ATHENS, Greece, May 29, 2018 (GLOBE NEWSWIRE) -- DryShips Inc. (NASDAQ:DRYS) (“DryShips” or the “Company”), a
diversified owner and operator of ocean going cargo vessels, today announced that it has agreed to acquire one 2013-built
Newcastlemax drybulk carrier and one 2017-built Suezmax tanker, each constructed in China.
The vessels will be acquired from entities that may be deemed to be affiliates of Mr. George Economou, the
Company’s Chairman and Chief Executive Officer, for an aggregate purchase price of $93.8 million, including the associated bank
debt of $50.3 million. The transaction remains subject to documentation and customary closing conditions, and is expected to close
in June 2018.
The purchase price was determined based on the average fair market value of each vessel as determined by
independent third party broker valuations and the transaction was approved by the independent directors of the Company’s board of
directors.
About DryShips Inc.
The Company is a diversified owner and operator of ocean going cargo vessels that operate worldwide. As of May 29, 2018, the
Company operates a fleet of 34 vessels comprising of (i) 11 Panamax drybulk vessels; (ii) 4 Newcastlemax drybulk vessels; (iii) 5
Kamsarmax drybulk vessels; (iv) 1 Very Large Crude Carrier; (v) 2 Aframax tankers; (vi) 1 Suezmax tanker; (vii) 4 Very Large Gas
Carriers; and (viii) 6 Offshore Support Vessels, including 2 Platform Supply and 4 Oil Spill Recovery Vessels.
DryShips’ common stock is listed on the NASDAQ Capital Market where it trades under the symbol “DRYS.”
Visit the Company’s website at www.dryships.com
Forward-Looking Statement
Matters discussed in this press release may constitute forward-looking statements within the meaning of the Private Securities
Litigation Reform Act of 1995. The Private Securities Litigation Reform Act of 1995 provides safe harbor protections for
forward-looking statements in order to encourage companies to provide prospective information about their business. The Company
desires to take advantage of the safe harbor provisions of the Private Securities Litigation Reform Act of 1995 and is including
this cautionary statement in connection with such safe harbor legislation.

**Dataset:**
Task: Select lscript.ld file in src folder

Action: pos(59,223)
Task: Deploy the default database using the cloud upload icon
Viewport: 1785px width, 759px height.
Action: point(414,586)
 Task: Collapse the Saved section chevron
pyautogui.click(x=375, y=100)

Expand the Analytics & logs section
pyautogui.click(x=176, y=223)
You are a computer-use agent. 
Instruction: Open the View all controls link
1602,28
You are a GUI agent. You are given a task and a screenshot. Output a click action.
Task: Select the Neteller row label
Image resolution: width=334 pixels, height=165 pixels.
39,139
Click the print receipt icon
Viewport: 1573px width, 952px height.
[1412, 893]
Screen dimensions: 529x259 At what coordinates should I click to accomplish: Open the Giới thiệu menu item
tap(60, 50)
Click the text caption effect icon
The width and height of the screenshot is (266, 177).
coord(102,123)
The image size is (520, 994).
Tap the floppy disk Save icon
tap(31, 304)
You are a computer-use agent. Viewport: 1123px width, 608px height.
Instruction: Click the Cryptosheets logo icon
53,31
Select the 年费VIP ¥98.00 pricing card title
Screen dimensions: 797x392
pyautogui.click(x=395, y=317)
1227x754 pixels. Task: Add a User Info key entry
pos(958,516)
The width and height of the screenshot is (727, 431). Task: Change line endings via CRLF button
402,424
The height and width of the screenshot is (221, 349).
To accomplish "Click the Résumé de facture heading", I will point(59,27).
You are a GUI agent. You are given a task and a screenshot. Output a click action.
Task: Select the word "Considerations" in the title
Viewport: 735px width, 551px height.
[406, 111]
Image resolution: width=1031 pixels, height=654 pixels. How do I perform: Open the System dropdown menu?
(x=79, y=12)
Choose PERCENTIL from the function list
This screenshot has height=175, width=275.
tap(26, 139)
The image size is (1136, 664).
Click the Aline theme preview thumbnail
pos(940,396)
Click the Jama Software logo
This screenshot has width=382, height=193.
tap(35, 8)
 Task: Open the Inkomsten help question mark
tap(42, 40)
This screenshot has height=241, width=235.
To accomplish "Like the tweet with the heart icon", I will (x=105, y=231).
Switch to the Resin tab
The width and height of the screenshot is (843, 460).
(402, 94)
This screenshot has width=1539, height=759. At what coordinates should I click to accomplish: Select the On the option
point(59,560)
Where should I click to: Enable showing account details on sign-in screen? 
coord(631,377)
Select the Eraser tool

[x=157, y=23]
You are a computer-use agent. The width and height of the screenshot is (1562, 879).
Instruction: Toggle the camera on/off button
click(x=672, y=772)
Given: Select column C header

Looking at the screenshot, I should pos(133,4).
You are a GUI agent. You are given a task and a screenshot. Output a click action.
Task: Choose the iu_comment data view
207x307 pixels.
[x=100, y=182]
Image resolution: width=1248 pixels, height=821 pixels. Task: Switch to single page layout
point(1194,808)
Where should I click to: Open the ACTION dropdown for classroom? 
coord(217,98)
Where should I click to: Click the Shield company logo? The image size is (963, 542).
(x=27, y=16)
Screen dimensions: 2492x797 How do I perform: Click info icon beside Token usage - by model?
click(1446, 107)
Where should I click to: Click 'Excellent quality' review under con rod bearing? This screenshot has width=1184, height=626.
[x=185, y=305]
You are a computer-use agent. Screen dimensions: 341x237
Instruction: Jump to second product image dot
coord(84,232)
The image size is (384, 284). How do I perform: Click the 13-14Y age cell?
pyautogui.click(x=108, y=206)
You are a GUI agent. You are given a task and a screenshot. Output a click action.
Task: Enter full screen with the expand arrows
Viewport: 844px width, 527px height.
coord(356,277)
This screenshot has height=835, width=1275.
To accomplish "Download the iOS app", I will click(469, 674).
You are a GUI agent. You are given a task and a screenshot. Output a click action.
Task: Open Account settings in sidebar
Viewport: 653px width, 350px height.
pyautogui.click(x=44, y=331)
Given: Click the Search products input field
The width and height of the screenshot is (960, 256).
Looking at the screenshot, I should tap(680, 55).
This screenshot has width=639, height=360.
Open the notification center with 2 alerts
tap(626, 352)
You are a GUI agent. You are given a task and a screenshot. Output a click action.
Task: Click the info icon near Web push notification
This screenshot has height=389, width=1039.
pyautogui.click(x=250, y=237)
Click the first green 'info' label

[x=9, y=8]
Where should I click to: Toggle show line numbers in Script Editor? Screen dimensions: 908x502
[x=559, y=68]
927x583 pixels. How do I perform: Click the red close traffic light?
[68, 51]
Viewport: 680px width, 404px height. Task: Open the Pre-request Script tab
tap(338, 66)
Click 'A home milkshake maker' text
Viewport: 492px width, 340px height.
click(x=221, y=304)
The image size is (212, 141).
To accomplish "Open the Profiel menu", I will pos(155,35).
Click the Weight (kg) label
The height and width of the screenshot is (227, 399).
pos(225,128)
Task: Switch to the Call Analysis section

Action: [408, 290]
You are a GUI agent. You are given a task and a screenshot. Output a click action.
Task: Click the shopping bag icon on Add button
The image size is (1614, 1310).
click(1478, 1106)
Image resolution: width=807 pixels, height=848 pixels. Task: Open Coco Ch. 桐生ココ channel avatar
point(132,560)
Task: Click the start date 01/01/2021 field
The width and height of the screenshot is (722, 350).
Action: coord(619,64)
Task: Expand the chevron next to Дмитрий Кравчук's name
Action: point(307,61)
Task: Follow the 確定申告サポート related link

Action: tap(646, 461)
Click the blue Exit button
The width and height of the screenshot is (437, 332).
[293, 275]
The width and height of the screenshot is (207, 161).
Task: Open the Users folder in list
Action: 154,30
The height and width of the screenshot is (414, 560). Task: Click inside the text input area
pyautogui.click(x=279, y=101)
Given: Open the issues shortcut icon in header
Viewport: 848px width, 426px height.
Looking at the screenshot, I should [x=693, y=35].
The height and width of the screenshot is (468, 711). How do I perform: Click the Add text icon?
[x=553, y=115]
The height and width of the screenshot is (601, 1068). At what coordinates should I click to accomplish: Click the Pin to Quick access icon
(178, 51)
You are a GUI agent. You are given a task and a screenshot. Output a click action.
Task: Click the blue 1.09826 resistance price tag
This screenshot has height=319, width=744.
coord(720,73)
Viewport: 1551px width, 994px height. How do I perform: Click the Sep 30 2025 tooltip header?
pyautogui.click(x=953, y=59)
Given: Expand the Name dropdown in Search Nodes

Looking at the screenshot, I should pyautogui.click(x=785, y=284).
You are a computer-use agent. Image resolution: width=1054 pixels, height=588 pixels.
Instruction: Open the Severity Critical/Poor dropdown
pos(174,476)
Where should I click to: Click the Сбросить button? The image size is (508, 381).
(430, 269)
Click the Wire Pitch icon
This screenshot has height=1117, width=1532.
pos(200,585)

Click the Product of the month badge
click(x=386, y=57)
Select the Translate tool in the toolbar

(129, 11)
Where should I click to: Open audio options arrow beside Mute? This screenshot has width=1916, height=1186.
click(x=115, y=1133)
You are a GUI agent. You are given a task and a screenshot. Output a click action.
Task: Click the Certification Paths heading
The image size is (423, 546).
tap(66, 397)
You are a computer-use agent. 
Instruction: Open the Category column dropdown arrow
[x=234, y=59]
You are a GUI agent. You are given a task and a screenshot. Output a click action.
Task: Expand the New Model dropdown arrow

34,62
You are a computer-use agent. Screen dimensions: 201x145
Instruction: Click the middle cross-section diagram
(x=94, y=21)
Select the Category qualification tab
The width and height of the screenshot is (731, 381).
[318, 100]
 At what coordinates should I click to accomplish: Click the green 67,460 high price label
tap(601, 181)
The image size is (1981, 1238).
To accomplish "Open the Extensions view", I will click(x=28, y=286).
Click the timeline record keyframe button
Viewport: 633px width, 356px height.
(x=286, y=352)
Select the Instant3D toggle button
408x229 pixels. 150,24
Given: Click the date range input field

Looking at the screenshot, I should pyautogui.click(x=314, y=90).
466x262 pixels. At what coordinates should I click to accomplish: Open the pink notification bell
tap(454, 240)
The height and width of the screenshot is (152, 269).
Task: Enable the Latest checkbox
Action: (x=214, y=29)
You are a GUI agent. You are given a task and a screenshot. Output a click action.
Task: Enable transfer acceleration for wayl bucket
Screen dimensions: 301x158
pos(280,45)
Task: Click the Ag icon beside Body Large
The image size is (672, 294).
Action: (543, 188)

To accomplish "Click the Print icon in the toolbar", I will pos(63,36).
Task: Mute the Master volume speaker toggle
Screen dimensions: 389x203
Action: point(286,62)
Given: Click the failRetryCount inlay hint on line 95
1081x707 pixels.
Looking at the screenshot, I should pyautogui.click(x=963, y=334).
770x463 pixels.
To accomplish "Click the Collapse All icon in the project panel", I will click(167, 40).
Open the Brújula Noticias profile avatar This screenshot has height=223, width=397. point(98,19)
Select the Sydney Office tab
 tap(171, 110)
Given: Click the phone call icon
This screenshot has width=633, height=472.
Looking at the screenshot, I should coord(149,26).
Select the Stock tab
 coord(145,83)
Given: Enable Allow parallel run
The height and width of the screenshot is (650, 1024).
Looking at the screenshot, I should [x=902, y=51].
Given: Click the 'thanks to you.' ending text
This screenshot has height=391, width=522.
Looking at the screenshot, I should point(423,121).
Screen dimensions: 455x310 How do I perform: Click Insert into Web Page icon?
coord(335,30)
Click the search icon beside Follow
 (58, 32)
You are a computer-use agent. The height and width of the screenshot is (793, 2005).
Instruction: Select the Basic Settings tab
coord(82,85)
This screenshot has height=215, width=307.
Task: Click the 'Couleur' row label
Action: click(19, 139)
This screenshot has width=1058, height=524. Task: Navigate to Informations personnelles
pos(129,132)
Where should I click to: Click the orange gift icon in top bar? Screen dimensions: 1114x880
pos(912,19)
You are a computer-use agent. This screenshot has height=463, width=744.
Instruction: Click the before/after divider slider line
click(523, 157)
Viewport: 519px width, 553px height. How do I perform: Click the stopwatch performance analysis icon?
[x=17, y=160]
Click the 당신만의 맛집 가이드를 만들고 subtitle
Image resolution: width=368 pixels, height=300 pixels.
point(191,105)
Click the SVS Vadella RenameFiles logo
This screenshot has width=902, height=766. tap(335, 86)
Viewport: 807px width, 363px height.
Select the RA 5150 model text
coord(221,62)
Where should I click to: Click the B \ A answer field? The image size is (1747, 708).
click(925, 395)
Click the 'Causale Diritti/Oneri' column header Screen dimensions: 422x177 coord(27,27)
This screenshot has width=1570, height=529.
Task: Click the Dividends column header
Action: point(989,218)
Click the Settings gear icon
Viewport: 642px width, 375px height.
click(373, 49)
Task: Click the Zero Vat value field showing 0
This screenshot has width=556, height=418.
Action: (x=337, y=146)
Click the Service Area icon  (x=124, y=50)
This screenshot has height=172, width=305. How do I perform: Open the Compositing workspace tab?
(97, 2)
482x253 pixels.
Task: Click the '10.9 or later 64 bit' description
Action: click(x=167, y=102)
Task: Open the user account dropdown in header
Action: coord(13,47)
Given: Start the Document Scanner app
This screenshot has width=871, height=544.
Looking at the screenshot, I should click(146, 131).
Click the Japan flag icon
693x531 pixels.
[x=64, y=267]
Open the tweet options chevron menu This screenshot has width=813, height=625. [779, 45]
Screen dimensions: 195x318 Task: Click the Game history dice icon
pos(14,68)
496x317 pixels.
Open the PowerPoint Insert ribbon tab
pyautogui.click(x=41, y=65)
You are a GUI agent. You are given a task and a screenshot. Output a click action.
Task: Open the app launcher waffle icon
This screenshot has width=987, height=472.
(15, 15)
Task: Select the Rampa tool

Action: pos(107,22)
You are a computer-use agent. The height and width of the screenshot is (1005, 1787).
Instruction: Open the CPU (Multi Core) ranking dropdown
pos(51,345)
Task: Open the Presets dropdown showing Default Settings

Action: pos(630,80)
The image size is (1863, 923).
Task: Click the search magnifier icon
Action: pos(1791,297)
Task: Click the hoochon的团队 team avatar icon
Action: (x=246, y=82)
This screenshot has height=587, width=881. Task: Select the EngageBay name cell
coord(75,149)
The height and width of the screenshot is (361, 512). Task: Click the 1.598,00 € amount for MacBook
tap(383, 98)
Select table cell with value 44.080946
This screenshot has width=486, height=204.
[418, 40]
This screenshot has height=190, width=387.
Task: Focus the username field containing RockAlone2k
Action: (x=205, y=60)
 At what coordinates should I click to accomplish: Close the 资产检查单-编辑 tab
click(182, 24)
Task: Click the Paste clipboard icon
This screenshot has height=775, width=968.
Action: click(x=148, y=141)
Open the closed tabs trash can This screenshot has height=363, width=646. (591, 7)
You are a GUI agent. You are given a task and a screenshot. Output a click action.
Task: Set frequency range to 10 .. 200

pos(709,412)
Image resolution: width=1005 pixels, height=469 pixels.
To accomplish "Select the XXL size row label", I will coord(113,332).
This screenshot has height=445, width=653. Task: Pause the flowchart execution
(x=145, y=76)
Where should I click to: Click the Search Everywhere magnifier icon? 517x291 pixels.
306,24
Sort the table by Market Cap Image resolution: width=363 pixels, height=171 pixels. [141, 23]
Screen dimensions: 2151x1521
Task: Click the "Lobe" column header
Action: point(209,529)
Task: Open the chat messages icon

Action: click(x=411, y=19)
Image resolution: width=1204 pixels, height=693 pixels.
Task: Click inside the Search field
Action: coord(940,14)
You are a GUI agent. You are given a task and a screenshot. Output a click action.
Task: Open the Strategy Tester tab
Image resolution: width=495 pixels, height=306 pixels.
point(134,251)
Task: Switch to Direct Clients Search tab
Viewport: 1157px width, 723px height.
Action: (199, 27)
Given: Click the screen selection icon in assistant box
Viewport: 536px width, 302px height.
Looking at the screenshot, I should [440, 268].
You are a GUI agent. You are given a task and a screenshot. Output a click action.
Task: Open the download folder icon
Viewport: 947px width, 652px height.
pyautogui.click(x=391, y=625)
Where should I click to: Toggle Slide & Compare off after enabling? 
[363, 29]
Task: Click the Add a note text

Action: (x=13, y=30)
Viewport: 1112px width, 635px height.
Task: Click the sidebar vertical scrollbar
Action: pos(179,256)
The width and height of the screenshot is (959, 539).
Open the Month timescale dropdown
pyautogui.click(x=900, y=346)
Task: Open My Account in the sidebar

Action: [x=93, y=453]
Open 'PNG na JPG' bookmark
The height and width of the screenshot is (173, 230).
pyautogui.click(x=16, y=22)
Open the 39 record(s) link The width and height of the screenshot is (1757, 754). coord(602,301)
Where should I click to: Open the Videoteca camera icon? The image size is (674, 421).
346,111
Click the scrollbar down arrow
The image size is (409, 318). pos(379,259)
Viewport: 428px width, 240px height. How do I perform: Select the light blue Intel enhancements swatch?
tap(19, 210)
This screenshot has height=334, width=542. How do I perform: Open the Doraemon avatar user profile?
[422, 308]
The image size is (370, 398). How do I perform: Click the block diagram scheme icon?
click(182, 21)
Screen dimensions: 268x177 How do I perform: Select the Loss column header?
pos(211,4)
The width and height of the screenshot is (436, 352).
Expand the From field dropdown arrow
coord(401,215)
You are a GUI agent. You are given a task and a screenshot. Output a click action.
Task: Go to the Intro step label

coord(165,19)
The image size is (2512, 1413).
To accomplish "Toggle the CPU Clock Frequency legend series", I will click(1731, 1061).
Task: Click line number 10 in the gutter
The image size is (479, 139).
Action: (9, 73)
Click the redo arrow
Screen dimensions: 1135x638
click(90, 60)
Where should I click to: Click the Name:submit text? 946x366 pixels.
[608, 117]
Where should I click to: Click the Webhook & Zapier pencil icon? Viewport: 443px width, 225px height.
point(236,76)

**Stated problem 1:** What aggregate purchase price for the two vessels does the press release give?
**Stated problem 2:** Which categories of vessel make up the 34-vessel fleet described in the press release? Give the count for each.

**Correct answer 1:** $93.8 million, including the associated bank debt of $50.3 million.

**Correct answer 2:**
- Panamax drybulk vessels: 11
- Newcastlemax drybulk vessels: 4
- Kamsarmax drybulk vessels: 5
- Very Large Crude Carrier: 1
- Aframax tankers: 2
- Suezmax tanker: 1
- Very Large Gas Carriers: 4
- Offshore Support Vessels: 6 (2 Platform Supply and 4 Oil Spill Recovery Vessels)